[[ Records for the task, beginning ]]
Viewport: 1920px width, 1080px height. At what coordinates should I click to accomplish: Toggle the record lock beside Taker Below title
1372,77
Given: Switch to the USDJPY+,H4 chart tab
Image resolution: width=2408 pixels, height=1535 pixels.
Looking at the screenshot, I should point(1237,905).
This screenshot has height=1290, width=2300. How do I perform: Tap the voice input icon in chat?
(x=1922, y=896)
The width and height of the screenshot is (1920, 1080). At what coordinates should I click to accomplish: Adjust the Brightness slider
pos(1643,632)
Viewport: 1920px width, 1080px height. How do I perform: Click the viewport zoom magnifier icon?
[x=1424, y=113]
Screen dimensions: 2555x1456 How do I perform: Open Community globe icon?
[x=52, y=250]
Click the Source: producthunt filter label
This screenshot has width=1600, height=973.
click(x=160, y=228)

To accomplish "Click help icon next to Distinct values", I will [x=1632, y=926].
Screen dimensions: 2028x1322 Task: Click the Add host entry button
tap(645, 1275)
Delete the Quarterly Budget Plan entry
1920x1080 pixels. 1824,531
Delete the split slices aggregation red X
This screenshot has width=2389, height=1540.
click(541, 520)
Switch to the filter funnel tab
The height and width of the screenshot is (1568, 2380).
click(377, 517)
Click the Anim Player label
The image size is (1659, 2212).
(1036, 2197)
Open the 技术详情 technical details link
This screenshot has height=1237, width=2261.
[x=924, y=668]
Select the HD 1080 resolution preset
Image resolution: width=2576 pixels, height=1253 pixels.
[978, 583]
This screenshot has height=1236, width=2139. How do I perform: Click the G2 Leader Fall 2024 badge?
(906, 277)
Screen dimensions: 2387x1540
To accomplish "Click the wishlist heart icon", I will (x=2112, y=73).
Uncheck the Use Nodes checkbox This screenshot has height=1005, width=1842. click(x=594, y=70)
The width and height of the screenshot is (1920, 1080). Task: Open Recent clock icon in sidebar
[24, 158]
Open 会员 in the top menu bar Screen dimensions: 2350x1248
[[ Records for the task, end ]]
### Action item:
What is the number of lines above that hold the word "will"? Answer with that number alone.

### Reply:
2